[Treatise on Light by Christiaan Huygens]@TWC D-Link book
Treatise on Light

CHAPTER I
5/20

Let us suppose that the Earth in these two hours will have arrived at E.The Earth then, being at E, will see the Eclipsed Moon at C, which it left an hour before, and at the same time will see the sun at A.For it being immovable, as I suppose with Copernicus, and the light moving always in straight lines, it must always appear where it is.

But one has always observed, we are told, that the eclipsed Moon appears at the point of the Ecliptic opposite to the Sun; and yet here it would appear in arrear of that point by an amount equal to the angle GEC, the supplement of AEC.

This, however, is contrary to experience, since the angle GEC would be very sensible, and about 33 degrees.

Now according to our computation, which is given in the Treatise on the causes of the phenomena of Saturn, the distance BA between the Earth and the Sun is about twelve thousand diameters of the Earth, and hence four hundred times greater than BC the distance of the Moon, which is 30 diameters.

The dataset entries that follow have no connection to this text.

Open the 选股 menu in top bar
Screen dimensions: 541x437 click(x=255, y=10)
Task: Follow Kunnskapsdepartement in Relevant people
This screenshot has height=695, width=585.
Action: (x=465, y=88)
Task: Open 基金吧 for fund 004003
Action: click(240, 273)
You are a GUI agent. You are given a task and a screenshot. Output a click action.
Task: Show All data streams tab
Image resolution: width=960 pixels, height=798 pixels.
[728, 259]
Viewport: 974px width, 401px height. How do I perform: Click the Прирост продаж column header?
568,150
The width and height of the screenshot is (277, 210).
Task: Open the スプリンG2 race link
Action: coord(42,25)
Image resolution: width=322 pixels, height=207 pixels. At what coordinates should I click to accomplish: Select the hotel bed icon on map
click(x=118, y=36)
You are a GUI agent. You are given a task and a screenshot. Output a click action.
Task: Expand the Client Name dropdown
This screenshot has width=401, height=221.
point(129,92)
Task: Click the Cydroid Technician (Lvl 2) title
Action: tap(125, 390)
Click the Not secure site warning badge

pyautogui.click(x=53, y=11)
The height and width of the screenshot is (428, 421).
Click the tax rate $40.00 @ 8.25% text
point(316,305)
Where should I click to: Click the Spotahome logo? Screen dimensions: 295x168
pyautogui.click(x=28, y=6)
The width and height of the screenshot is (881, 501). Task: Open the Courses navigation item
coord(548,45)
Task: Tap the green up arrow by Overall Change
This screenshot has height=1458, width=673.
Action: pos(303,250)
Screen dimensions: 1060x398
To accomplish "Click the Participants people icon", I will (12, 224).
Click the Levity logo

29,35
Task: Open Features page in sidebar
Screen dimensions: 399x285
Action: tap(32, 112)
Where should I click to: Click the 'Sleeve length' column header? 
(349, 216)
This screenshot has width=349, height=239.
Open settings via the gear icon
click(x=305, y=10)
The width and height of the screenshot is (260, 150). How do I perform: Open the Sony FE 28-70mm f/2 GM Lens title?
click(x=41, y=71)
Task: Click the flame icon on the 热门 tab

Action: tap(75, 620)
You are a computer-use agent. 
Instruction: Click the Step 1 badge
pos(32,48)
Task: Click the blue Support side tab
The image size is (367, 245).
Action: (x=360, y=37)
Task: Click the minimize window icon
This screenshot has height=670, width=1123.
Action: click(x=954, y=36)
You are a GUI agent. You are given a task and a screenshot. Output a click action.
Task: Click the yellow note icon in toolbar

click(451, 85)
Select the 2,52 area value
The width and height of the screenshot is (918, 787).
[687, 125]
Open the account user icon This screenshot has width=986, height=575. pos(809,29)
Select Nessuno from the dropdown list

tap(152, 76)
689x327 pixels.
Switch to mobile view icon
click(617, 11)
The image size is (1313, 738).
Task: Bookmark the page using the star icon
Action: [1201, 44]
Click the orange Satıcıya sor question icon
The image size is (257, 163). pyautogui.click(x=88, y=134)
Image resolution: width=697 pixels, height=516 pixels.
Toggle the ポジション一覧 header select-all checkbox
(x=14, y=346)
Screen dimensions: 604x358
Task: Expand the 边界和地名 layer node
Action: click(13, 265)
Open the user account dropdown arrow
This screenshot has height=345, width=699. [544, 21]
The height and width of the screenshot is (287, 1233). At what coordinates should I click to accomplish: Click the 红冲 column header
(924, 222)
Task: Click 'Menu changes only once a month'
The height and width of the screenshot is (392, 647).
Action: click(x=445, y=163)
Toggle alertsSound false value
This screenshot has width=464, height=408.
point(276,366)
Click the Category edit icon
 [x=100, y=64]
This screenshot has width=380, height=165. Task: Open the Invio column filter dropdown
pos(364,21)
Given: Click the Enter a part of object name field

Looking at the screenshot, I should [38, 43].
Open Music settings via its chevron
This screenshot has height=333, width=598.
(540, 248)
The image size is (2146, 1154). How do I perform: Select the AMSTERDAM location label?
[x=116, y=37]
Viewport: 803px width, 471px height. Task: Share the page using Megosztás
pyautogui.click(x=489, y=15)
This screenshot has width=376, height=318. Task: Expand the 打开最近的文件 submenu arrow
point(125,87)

Then the angle ECB will be nearly four hundred times greater than BAE, which is five minutes; namely, the path which the earth travels in two hours along its orbit; and thus the angle BCE will be nearly 33 degrees; and likewise the angle CEG, which is greater by five minutes.
But it must be noted that the speed of light in this argument has been assumed such that it takes a time of one hour to make the passage from here to the Moon.